Mit dem Talent Hub will Arqis für den Nachwuchs in Berlin attraktiver werden, erklärt Gebert. Eine wissenschaftliche Mitarbeiterin und eine Referendarin hat die Kanzlei seitdem in Berlin eingestellt, erläutert Panzer-Heemeier. Auch Mitarbeitende anderer Kanzleistandorte haben in Berlin nun eine Anlaufstelle, erklärt sie. "Unser Ziel ist es, beste Bedingungen zu schaffen, damit alle ARQIS Mitarbeiter größtmögliche Flexibilität leben können", so Panzer-Heemeier.

"Auch Hinhören ist ein Teil von New Work"

Um die örtliche Flexibilität zu gewährleisten, muss man die IT-Landschaft anpassen.
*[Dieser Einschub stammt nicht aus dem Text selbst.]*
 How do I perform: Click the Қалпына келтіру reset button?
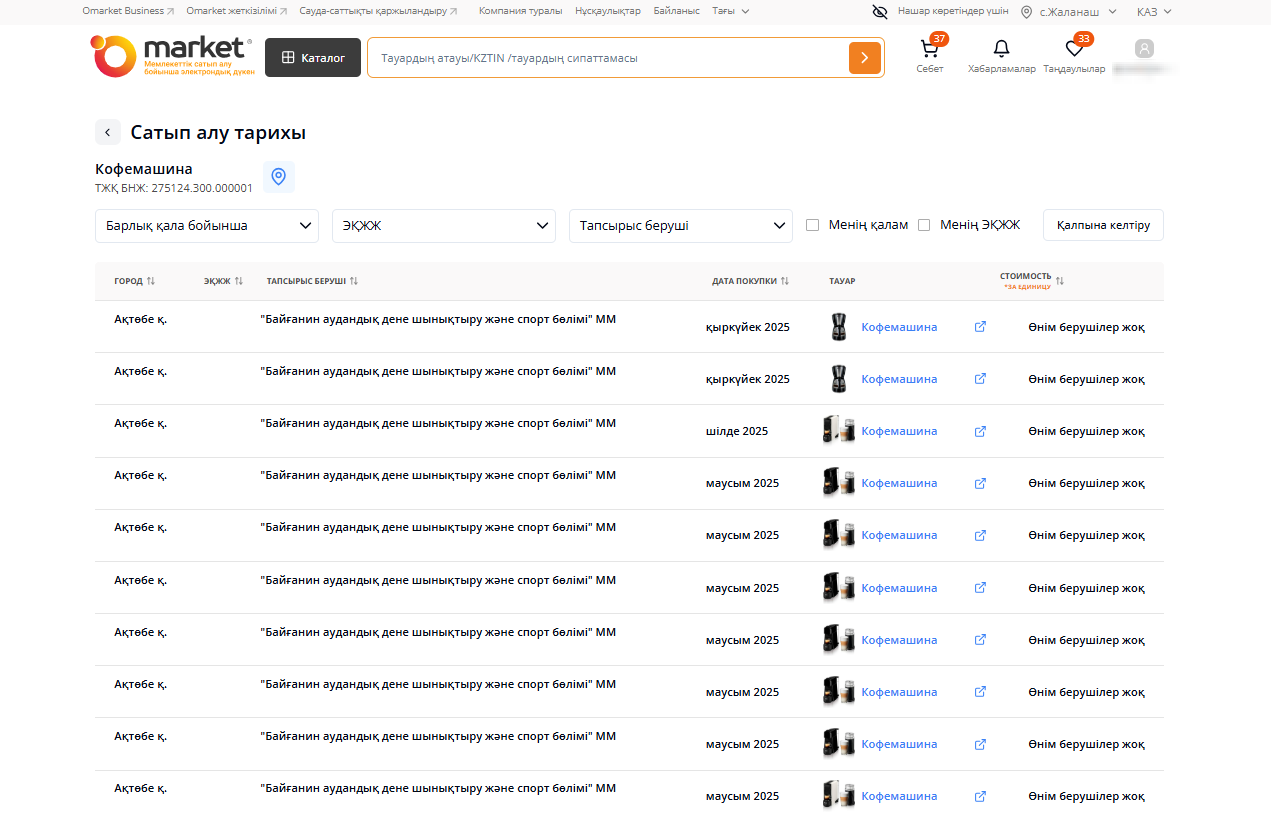(1103, 226)
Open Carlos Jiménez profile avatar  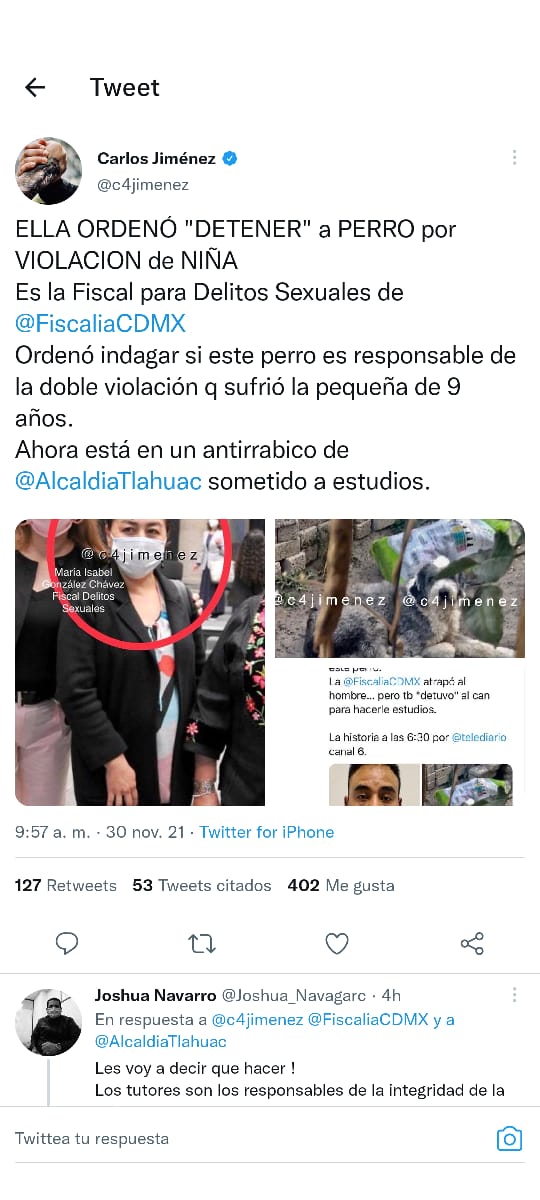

Nahezu jede Kanzlei hat viele ihrer Arbeitsabläufe digitalisiert: Videocalls statt Reisen zum kilometerweit entfernten Mandanten, digitale Akten und Tablet oder Laptop bei Gericht anstatt schweren Papierakten.

Auch Tools und Methoden aus dem Projektmanagement sind im Anwaltsalltag angekommen: Kanban-Boards, mit dem man Aufgaben visualisieren kann oder die Scrum-Methode, mit der kleine Teams selbstorganisiert arbeiten können, erleichtern die tägliche Arbeit. Mit Microsoft Planner etwa kann man Projekte steuern, Pläne erstellen und Aufgaben zuweisen. Häufig gibt es keine festen Arbeitsplätze mehr. Mithilfe von Raumplanungstools kann man sich dann einen Büroplatz buchen.

Im Vergaberechtsteam von Heuking-Partner Dr. Martin Schellenberg sitzen wissenschaftliche Mitarbeitende, Anwältinnen und Anwälte und Projektmanagerinnen, wöchentlich wechselnd in unterschiedlichen Konstellationen, in gemischten Zweier- oder Dreierbüros. Das Team probiert derzeit verschiedene agile Arbeitsmethoden aus – und ein wesentliches Element ist die Aufgabe klassischer Hierarchien. Es gibt keine Anwaltsrunden mehr, sondern Scrum-Meetings mit allen Teammitgliedern.

Homeoffice, flexible Arbeitszeiten und neue Arbeitsmethoden – das alles und noch mehr kann New Work sein. Häufig sind es aber die vermeintlich kleinen Dinge, die die Mitarbeitenden schätzen: "Auch Hinhören ist ein Teil von New Work", sagt Becker.